[Entries on where items appear]
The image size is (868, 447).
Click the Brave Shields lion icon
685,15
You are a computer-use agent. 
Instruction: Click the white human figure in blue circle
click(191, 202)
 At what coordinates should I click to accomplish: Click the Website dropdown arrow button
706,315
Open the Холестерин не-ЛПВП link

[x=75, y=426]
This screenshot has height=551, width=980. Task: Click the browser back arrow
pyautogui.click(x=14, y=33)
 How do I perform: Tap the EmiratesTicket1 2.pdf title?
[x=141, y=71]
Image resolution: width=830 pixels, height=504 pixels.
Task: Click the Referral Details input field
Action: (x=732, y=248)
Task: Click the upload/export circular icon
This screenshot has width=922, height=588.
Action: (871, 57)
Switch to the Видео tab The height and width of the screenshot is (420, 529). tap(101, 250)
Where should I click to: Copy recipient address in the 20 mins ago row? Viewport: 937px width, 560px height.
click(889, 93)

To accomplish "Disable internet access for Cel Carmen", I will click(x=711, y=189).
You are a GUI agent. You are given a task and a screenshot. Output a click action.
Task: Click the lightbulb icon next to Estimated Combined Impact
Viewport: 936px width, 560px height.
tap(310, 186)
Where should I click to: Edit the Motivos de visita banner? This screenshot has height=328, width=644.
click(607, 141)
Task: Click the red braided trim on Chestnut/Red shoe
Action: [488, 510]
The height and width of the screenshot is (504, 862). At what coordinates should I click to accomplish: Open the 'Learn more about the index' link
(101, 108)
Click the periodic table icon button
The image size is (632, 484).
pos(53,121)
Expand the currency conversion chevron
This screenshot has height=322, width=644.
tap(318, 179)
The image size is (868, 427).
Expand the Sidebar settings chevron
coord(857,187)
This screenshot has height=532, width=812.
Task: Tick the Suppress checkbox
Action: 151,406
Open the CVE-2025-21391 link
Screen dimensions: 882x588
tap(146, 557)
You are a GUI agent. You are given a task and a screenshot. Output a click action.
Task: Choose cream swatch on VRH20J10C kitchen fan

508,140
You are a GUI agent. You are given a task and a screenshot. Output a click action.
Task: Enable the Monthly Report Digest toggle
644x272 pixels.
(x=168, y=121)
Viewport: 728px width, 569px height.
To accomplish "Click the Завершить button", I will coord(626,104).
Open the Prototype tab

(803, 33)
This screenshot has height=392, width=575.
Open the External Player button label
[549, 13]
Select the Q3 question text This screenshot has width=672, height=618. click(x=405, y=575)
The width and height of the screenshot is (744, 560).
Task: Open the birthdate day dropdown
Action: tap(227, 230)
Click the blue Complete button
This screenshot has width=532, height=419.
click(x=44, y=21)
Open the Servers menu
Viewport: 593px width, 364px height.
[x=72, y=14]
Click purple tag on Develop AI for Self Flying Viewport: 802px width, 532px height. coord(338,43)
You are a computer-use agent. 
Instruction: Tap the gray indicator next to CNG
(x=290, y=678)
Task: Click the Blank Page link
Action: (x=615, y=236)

**Given problem**
Reproduce the material verbatim, starting at its first line and ending at the line that contains "click(191, 202)", with both of those lines included.

**Full output**
The image size is (868, 447).
Click the Brave Shields lion icon
685,15
You are a computer-use agent. 
Instruction: Click the white human figure in blue circle
click(191, 202)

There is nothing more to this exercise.